● **What the task asks**
Your job is to transcribe all the records that follow, excluding any pictures.

● **Records supplied**
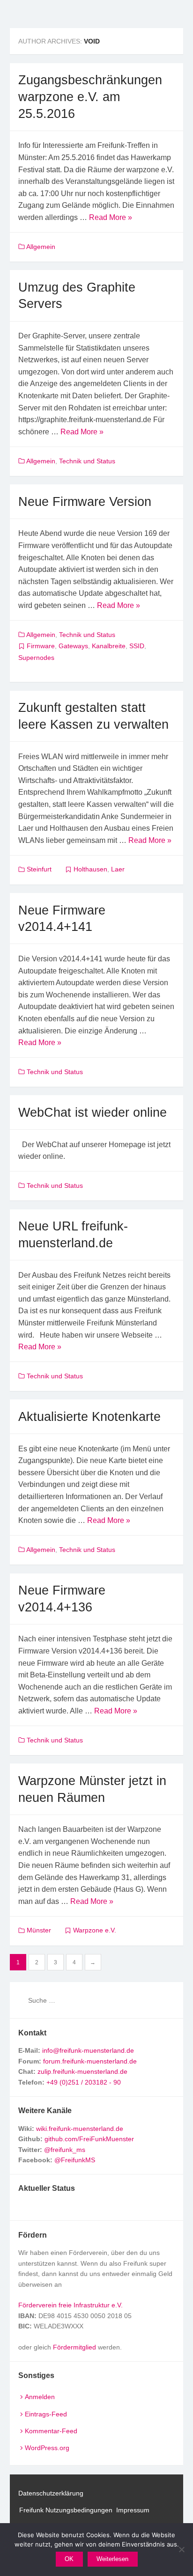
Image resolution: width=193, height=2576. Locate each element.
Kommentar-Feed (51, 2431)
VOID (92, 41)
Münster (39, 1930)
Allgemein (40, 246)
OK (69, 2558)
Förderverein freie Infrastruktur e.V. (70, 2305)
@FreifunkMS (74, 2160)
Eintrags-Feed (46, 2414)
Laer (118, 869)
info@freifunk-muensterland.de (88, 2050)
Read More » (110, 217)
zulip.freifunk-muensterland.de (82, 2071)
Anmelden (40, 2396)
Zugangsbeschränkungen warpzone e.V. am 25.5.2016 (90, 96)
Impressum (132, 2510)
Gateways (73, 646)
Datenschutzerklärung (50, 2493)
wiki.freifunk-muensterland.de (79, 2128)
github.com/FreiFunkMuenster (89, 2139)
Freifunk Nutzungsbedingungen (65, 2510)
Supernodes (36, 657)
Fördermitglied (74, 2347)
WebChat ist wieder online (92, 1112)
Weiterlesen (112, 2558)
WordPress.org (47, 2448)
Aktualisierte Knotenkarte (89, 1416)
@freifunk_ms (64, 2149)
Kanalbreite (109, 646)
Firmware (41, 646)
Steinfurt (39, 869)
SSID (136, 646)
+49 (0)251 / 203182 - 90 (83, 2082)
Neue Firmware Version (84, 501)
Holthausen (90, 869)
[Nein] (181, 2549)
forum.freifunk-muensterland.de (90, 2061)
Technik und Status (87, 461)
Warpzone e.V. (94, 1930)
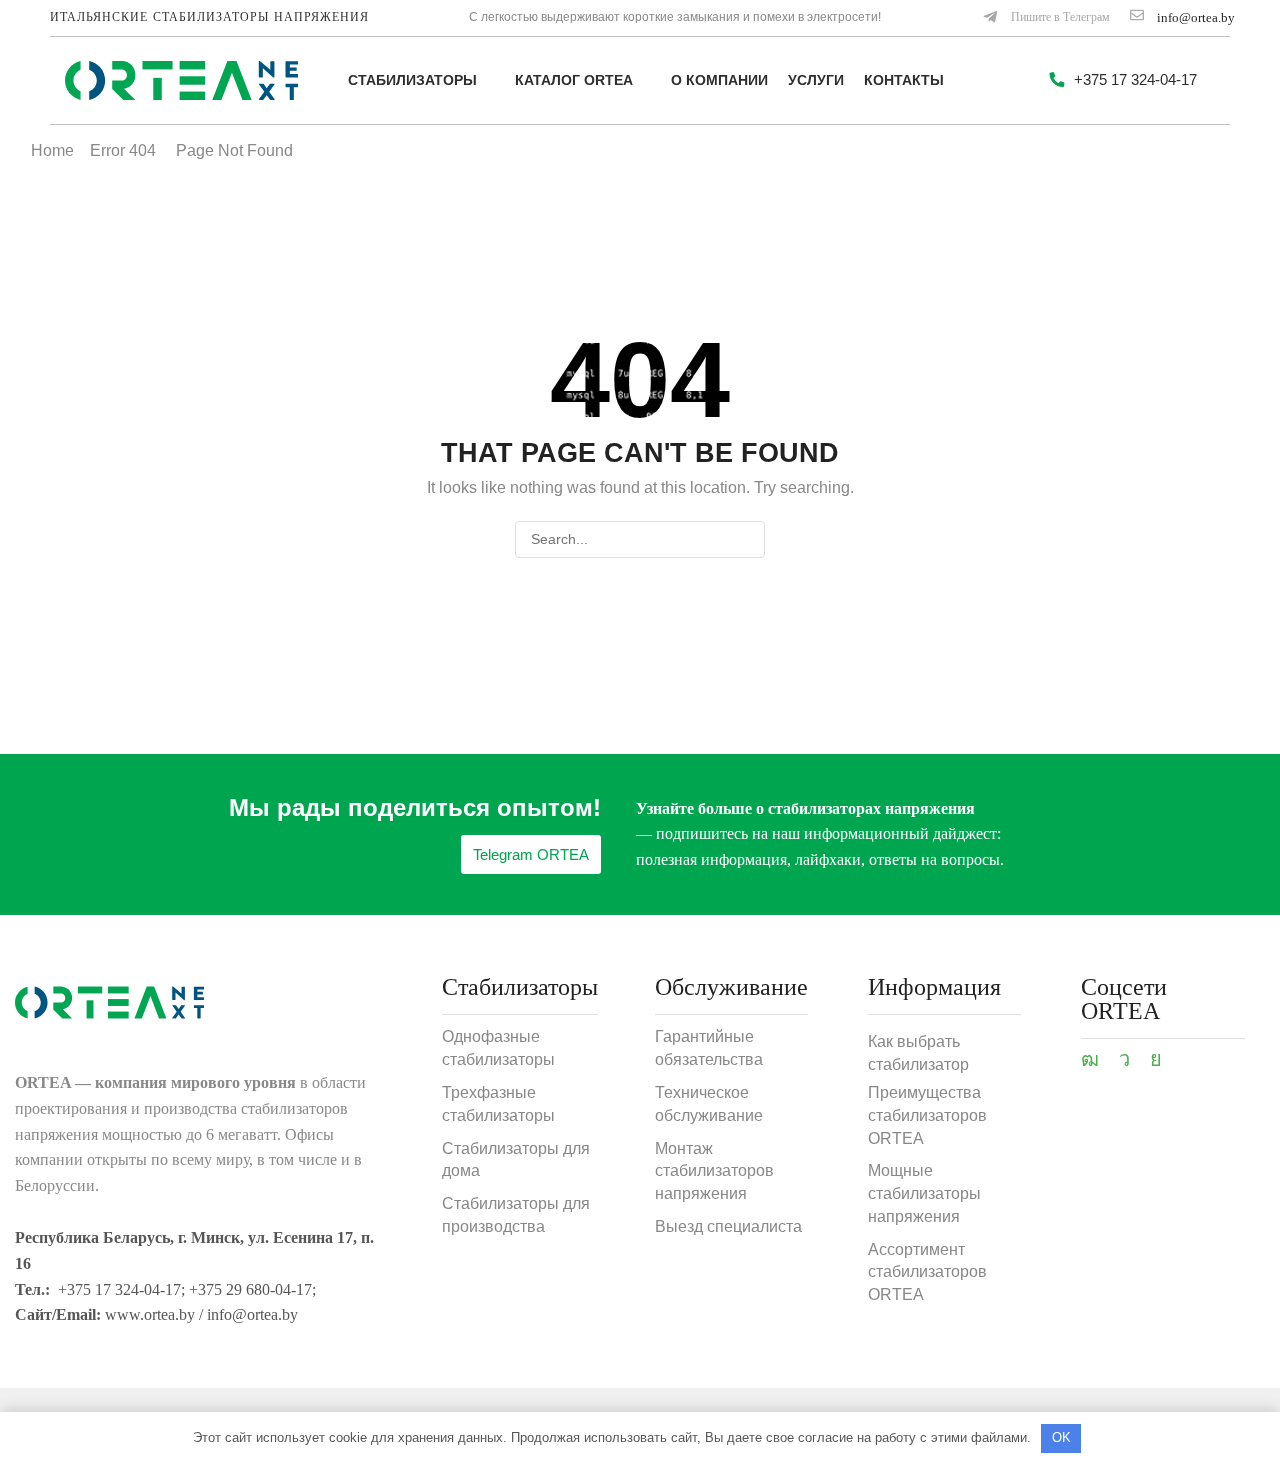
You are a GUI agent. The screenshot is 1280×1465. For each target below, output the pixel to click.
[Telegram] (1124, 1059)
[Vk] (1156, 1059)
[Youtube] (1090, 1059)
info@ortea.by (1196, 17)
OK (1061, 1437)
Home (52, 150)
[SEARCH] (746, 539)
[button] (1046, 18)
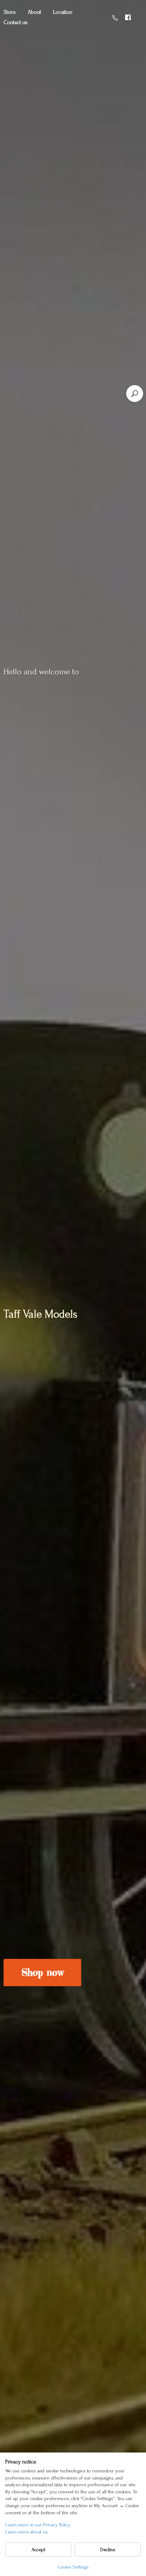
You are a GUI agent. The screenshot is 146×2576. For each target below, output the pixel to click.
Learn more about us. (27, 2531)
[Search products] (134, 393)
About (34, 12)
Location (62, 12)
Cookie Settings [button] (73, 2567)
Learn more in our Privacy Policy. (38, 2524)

● **Completed exercise**
Image resolution: width=193, height=2576. Locate each element.
Kommentar-Feed (51, 2431)
VOID (92, 41)
Münster (39, 1930)
Allgemein (40, 246)
OK (69, 2558)
Förderverein freie Infrastruktur e.V. (70, 2305)
@FreifunkMS (74, 2160)
Eintrags-Feed (46, 2414)
Laer (118, 869)
info@freifunk-muensterland.de (88, 2050)
Read More » (110, 217)
zulip.freifunk-muensterland.de (82, 2071)
Anmelden (40, 2396)
Zugangsbeschränkungen warpzone e.V. am 25.5.2016 (90, 96)
Impressum (132, 2510)
Gateways (73, 646)
Datenschutzerklärung (50, 2493)
wiki.freifunk-muensterland.de (79, 2128)
github.com/FreiFunkMuenster (89, 2139)
Freifunk Nutzungsbedingungen (65, 2510)
Supernodes (36, 657)
Fördermitglied (74, 2347)
WebChat ist wieder online (92, 1112)
Weiterlesen (112, 2558)
WordPress.org (47, 2448)
Aktualisierte Knotenkarte (89, 1416)
@freifunk_ms (64, 2149)
Kanalbreite (109, 646)
Firmware (41, 646)
Steinfurt (39, 869)
SSID (136, 646)
+49 (0)251 / 203182 - 90 (83, 2082)
Neue Firmware Version (84, 501)
Holthausen (90, 869)
[Nein] (181, 2549)
forum.freifunk-muensterland.de (90, 2061)
Technik und Status (87, 461)
Warpzone e.V. (94, 1930)
You are a GUI agent. The screenshot is 1280×1465. For each target below, output the pixel to click.
[Telegram] (1124, 1059)
[Vk] (1156, 1059)
[Youtube] (1090, 1059)
info@ortea.by (1196, 17)
OK (1061, 1437)
Home (52, 150)
[SEARCH] (746, 539)
[button] (1046, 18)
You are a GUI agent. The screenshot is 146×2576. For each target below, output the pixel to click.
Learn more about us. (27, 2531)
[Search products] (134, 393)
About (34, 12)
Location (62, 12)
Cookie Settings [button] (73, 2567)
Learn more in our Privacy Policy. (38, 2524)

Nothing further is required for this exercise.